**** SOURCE DATA

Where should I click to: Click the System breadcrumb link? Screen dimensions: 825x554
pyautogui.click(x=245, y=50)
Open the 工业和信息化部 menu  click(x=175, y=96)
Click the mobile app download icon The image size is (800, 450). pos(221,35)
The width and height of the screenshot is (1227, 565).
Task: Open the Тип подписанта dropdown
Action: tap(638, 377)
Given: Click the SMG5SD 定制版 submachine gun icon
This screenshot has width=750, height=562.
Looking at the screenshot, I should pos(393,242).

********
**** SOURCE DATA

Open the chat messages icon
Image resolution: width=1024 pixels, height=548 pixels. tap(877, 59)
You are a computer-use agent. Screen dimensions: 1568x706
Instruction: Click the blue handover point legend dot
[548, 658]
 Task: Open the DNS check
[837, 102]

********

### WORK ITEM
Please output the lines of the listing above that fall in the stretch from the one with "Where should I" through the one with "Given: Click the", exactly and only those.

### EXERCISE RESPONSE
Where should I click to: Click the System breadcrumb link? Screen dimensions: 825x554
pyautogui.click(x=245, y=50)
Open the 工业和信息化部 menu  click(x=175, y=96)
Click the mobile app download icon The image size is (800, 450). pos(221,35)
The width and height of the screenshot is (1227, 565).
Task: Open the Тип подписанта dropdown
Action: tap(638, 377)
Given: Click the SMG5SD 定制版 submachine gun icon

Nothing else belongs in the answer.